Comments: Pulmonary hypertension develops in most genetic diseases with chronic hemolysis (breakup of red blood cells) and anemia, including sickle cell disease, thalassemia, and hereditary spherocytosis. Everyone with these diseases should be screened for pulmonary hypertension. The screening can be done by a noninvasive method called Doppler echocardiography.

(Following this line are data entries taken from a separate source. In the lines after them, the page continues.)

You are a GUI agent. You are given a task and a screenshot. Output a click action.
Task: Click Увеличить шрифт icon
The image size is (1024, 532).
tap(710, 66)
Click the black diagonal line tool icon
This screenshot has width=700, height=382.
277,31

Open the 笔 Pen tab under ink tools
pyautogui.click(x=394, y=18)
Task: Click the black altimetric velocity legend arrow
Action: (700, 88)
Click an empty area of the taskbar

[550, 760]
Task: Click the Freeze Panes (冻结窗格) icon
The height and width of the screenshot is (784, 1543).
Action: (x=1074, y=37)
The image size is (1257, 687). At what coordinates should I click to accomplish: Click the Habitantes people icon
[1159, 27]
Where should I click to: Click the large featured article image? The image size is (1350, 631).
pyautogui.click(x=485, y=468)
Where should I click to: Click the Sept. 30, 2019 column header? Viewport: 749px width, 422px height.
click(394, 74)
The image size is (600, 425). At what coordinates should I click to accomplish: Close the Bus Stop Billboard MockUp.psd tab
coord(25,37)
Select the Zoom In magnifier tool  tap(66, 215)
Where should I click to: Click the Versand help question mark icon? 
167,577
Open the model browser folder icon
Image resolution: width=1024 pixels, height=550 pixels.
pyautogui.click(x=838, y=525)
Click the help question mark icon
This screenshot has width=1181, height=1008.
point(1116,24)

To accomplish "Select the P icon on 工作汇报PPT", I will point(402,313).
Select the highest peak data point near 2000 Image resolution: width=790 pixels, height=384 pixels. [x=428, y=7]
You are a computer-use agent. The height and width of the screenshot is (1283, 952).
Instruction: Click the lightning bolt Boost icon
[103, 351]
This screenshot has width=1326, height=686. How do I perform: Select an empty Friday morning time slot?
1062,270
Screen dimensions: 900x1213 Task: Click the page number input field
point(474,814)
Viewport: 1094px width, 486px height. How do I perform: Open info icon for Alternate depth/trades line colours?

High Blood Pressure in the Lungs a Major Risk for Death in Adults with Sickle Cell Disease
A new study reveals that nearly one third of adults with sickle cell disease develop high blood pressure in their lungs and that the condition, known as pulmonary hypertension, causes a much higher death rate in patients with the complication than those without it. The findings, according to researchers from the Warren Grant Magnuson Clinical Center at the National Institutes of Health (NIH), demonstrate an urgent need to diagnose this complication in adults with sickle cell disease as it is a major risk factor for death. The study was conducted as a multi-center collaboration between NIH and the Howard University Center for Sickle Cell Disease. A complete report will publish in the February 26 edition of the New England Journal of Medicine.